Дело кончилось, как и следовало ожидать, уголовщиной. В пьяной драке случайно убили своего же приятеля, теперь Леониду сотоварищи грозила тюрьма. Собрав все свои челночные деньги, Татьяна выкупила сына и на этот раз, но теперь ему было твердо заявлено, что больше его безобразий терпеть не будут и что он должен заняться делом.
– Или работа, или учеба, выбирай, – сказала Татьяна. – Нянчиться с тобой всю жизнь я не намерена.
Твердость матери на этот раз возымела действие, Леонид выбрал учебу.

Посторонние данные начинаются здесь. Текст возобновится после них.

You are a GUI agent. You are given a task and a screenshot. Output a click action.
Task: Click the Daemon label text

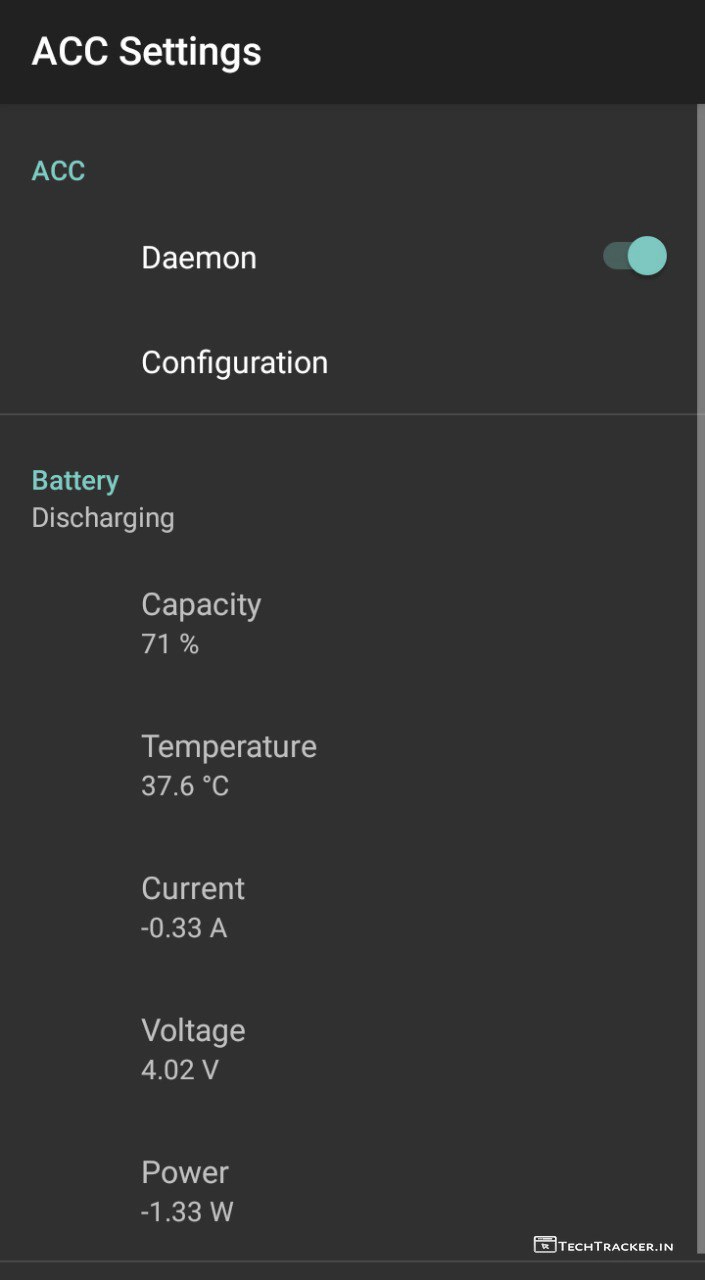coord(199,258)
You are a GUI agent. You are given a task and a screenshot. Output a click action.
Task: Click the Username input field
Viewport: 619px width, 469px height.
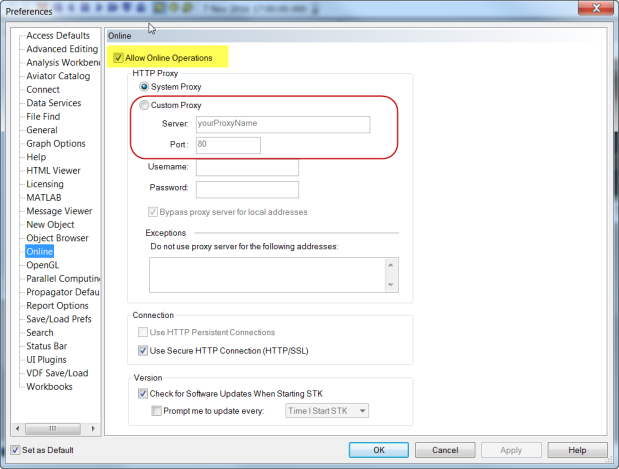(x=247, y=168)
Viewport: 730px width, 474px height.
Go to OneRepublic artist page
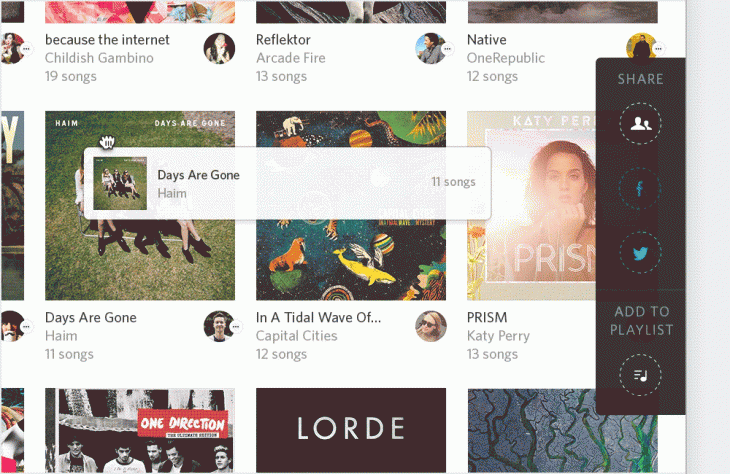[x=506, y=58]
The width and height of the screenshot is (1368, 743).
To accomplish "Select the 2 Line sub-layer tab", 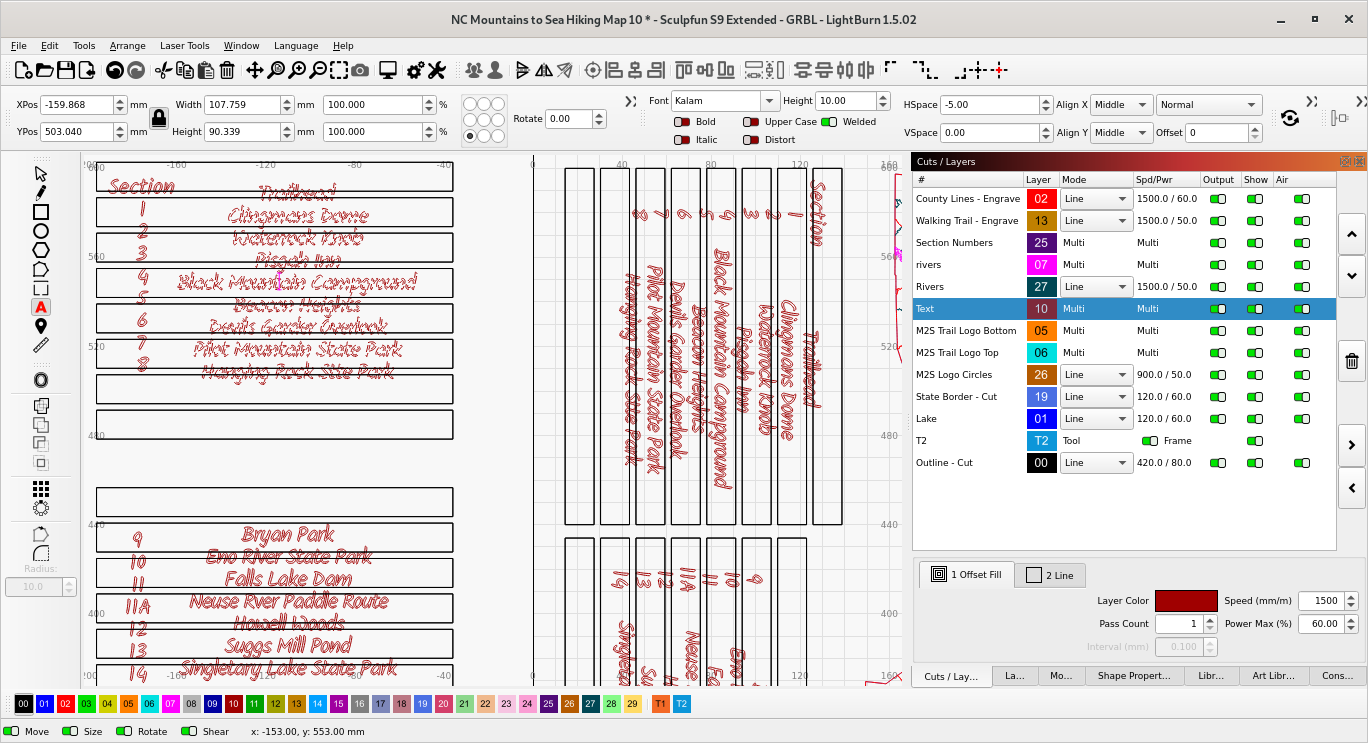I will pos(1050,575).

Ему наняли репетиторов, и летом он худо-бедно сдал экзамены и поступил на платное отделение на экономический факультет. Татьяна облегченно вздохнула.
Но беды продолжали сыпаться на ее голову.
Кому-то бывший морской офицер, а ныне предприниматель Владимир Коновалов (от металлолома успешно переключившийся на нефть) перешел дорогу, и в начавшемся переделе собственности и соответственно – отстреле конкурентов – Володю застрелили рядом с домом, когда он садился в свою новенькую иномарку.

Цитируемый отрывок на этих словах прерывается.